● **Exercise objective**
Reproduce all of the material below line for line, without changing a single character.

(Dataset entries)
========================
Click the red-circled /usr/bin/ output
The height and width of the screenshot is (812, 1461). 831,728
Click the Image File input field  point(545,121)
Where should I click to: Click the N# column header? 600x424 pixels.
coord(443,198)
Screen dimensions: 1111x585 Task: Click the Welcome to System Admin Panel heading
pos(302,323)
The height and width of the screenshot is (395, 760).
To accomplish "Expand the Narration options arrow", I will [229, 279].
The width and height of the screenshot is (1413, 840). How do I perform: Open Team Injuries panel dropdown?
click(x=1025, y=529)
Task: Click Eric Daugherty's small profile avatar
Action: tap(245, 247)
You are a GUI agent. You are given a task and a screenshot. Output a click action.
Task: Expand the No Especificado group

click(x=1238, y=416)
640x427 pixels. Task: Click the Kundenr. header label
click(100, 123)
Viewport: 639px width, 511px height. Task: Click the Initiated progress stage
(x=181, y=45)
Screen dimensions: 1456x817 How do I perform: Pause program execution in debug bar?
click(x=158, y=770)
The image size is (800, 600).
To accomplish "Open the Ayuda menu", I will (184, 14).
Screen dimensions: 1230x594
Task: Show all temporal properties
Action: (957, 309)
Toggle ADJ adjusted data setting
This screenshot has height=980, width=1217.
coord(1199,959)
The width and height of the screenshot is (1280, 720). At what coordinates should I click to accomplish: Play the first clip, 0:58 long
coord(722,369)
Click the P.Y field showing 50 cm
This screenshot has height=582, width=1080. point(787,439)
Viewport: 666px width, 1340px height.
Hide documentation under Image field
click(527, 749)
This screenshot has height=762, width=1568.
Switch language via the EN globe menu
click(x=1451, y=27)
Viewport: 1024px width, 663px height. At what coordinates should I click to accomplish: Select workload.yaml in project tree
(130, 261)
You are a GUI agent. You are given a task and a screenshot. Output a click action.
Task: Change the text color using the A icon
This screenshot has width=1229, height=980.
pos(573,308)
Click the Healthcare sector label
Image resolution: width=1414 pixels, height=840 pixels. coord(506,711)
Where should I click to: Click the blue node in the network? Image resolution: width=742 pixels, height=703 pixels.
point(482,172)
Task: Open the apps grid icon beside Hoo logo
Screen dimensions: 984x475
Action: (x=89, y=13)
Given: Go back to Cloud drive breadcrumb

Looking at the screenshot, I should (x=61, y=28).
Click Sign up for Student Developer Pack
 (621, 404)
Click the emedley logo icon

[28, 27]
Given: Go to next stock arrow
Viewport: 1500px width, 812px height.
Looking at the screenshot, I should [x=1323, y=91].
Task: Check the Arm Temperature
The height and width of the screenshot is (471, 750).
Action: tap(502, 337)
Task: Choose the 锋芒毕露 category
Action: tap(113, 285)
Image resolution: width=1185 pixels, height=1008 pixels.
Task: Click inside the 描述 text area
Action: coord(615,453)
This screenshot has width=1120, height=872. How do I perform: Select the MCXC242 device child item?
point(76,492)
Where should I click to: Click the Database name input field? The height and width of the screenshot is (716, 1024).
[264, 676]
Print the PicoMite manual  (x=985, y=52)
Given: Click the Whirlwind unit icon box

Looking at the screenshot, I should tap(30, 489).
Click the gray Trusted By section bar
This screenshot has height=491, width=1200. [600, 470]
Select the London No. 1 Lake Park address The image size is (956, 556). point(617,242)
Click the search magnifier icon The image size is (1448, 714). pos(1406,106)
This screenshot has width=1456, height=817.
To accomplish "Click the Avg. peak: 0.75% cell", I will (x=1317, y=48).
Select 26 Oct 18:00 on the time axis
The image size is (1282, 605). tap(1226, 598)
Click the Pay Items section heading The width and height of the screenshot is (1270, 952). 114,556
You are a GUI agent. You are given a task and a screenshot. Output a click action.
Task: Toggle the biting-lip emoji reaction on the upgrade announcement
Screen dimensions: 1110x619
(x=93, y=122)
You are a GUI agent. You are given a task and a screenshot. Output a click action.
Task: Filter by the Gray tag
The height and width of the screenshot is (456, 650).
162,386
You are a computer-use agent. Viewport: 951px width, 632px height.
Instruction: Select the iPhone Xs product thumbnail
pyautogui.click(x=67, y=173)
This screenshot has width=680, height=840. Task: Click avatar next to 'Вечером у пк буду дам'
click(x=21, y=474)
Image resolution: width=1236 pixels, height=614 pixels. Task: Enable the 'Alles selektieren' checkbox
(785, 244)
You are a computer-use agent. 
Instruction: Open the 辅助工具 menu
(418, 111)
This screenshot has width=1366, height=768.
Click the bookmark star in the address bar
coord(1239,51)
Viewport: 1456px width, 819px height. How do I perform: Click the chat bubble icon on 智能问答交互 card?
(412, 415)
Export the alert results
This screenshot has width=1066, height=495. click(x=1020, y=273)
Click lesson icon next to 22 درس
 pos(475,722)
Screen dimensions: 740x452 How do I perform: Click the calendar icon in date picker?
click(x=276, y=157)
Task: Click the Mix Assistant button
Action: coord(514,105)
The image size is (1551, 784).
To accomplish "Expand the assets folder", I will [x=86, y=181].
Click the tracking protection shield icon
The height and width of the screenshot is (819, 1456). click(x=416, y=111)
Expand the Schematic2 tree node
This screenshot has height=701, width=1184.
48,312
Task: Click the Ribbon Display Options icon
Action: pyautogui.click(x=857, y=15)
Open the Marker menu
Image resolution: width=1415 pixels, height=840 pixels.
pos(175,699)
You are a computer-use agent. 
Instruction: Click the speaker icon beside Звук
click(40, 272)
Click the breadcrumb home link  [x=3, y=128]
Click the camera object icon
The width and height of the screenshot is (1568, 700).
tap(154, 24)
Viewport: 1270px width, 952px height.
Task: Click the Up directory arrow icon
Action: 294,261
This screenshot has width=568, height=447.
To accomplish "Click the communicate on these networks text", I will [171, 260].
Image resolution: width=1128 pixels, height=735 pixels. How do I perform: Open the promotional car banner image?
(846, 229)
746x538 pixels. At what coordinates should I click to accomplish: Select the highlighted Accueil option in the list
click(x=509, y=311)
========================
● **Solution to this task**
Click the red-circled /usr/bin/ output
The height and width of the screenshot is (812, 1461). 831,728
Click the Image File input field  point(545,121)
Where should I click to: Click the N# column header? 600x424 pixels.
coord(443,198)
Screen dimensions: 1111x585 Task: Click the Welcome to System Admin Panel heading
pos(302,323)
The height and width of the screenshot is (395, 760).
To accomplish "Expand the Narration options arrow", I will [229, 279].
The width and height of the screenshot is (1413, 840). How do I perform: Open Team Injuries panel dropdown?
click(x=1025, y=529)
Task: Click Eric Daugherty's small profile avatar
Action: tap(245, 247)
You are a GUI agent. You are given a task and a screenshot. Output a click action.
Task: Expand the No Especificado group

click(x=1238, y=416)
640x427 pixels. Task: Click the Kundenr. header label
click(100, 123)
Viewport: 639px width, 511px height. Task: Click the Initiated progress stage
(x=181, y=45)
Screen dimensions: 1456x817 How do I perform: Pause program execution in debug bar?
click(x=158, y=770)
The image size is (800, 600).
To accomplish "Open the Ayuda menu", I will (184, 14).
Screen dimensions: 1230x594
Task: Show all temporal properties
Action: (957, 309)
Toggle ADJ adjusted data setting
This screenshot has height=980, width=1217.
coord(1199,959)
The width and height of the screenshot is (1280, 720). At what coordinates should I click to accomplish: Play the first clip, 0:58 long
coord(722,369)
Click the P.Y field showing 50 cm
This screenshot has height=582, width=1080. point(787,439)
Viewport: 666px width, 1340px height.
Hide documentation under Image field
click(527, 749)
This screenshot has height=762, width=1568.
Switch language via the EN globe menu
click(x=1451, y=27)
Viewport: 1024px width, 663px height. At what coordinates should I click to accomplish: Select workload.yaml in project tree
(130, 261)
You are a GUI agent. You are given a task and a screenshot. Output a click action.
Task: Change the text color using the A icon
This screenshot has width=1229, height=980.
pos(573,308)
Click the Healthcare sector label
Image resolution: width=1414 pixels, height=840 pixels. coord(506,711)
Where should I click to: Click the blue node in the network? Image resolution: width=742 pixels, height=703 pixels.
point(482,172)
Task: Open the apps grid icon beside Hoo logo
Screen dimensions: 984x475
Action: (x=89, y=13)
Given: Go back to Cloud drive breadcrumb

Looking at the screenshot, I should (x=61, y=28).
Click Sign up for Student Developer Pack
 (621, 404)
Click the emedley logo icon

[28, 27]
Given: Go to next stock arrow
Viewport: 1500px width, 812px height.
Looking at the screenshot, I should [x=1323, y=91].
Task: Check the Arm Temperature
The height and width of the screenshot is (471, 750).
Action: tap(502, 337)
Task: Choose the 锋芒毕露 category
Action: tap(113, 285)
Image resolution: width=1185 pixels, height=1008 pixels.
Task: Click inside the 描述 text area
Action: coord(615,453)
This screenshot has width=1120, height=872. How do I perform: Select the MCXC242 device child item?
point(76,492)
Where should I click to: Click the Database name input field? The height and width of the screenshot is (716, 1024).
[264, 676]
Print the PicoMite manual  (x=985, y=52)
Given: Click the Whirlwind unit icon box

Looking at the screenshot, I should tap(30, 489).
Click the gray Trusted By section bar
This screenshot has height=491, width=1200. [600, 470]
Select the London No. 1 Lake Park address The image size is (956, 556). point(617,242)
Click the search magnifier icon The image size is (1448, 714). pos(1406,106)
This screenshot has width=1456, height=817.
To accomplish "Click the Avg. peak: 0.75% cell", I will (x=1317, y=48).
Select 26 Oct 18:00 on the time axis
The image size is (1282, 605). tap(1226, 598)
Click the Pay Items section heading The width and height of the screenshot is (1270, 952). 114,556
You are a GUI agent. You are given a task and a screenshot. Output a click action.
Task: Toggle the biting-lip emoji reaction on the upgrade announcement
Screen dimensions: 1110x619
(x=93, y=122)
You are a GUI agent. You are given a task and a screenshot. Output a click action.
Task: Filter by the Gray tag
The height and width of the screenshot is (456, 650).
162,386
You are a computer-use agent. Viewport: 951px width, 632px height.
Instruction: Select the iPhone Xs product thumbnail
pyautogui.click(x=67, y=173)
This screenshot has width=680, height=840. Task: Click avatar next to 'Вечером у пк буду дам'
click(x=21, y=474)
Image resolution: width=1236 pixels, height=614 pixels. Task: Enable the 'Alles selektieren' checkbox
(785, 244)
You are a computer-use agent. 
Instruction: Open the 辅助工具 menu
(418, 111)
This screenshot has width=1366, height=768.
Click the bookmark star in the address bar
coord(1239,51)
Viewport: 1456px width, 819px height. How do I perform: Click the chat bubble icon on 智能问答交互 card?
(412, 415)
Export the alert results
This screenshot has width=1066, height=495. click(x=1020, y=273)
Click lesson icon next to 22 درس
 pos(475,722)
Screen dimensions: 740x452 How do I perform: Click the calendar icon in date picker?
click(x=276, y=157)
Task: Click the Mix Assistant button
Action: coord(514,105)
The image size is (1551, 784).
To accomplish "Expand the assets folder", I will [x=86, y=181].
Click the tracking protection shield icon
The height and width of the screenshot is (819, 1456). click(x=416, y=111)
Expand the Schematic2 tree node
This screenshot has height=701, width=1184.
48,312
Task: Click the Ribbon Display Options icon
Action: pyautogui.click(x=857, y=15)
Open the Marker menu
Image resolution: width=1415 pixels, height=840 pixels.
pos(175,699)
You are a computer-use agent. 
Instruction: Click the speaker icon beside Звук
click(40, 272)
Click the breadcrumb home link  [x=3, y=128]
Click the camera object icon
The width and height of the screenshot is (1568, 700).
tap(154, 24)
Viewport: 1270px width, 952px height.
Task: Click the Up directory arrow icon
Action: 294,261
This screenshot has width=568, height=447.
To accomplish "Click the communicate on these networks text", I will [171, 260].
Image resolution: width=1128 pixels, height=735 pixels. How do I perform: Open the promotional car banner image?
(846, 229)
746x538 pixels. At what coordinates should I click to accomplish: Select the highlighted Accueil option in the list
click(x=509, y=311)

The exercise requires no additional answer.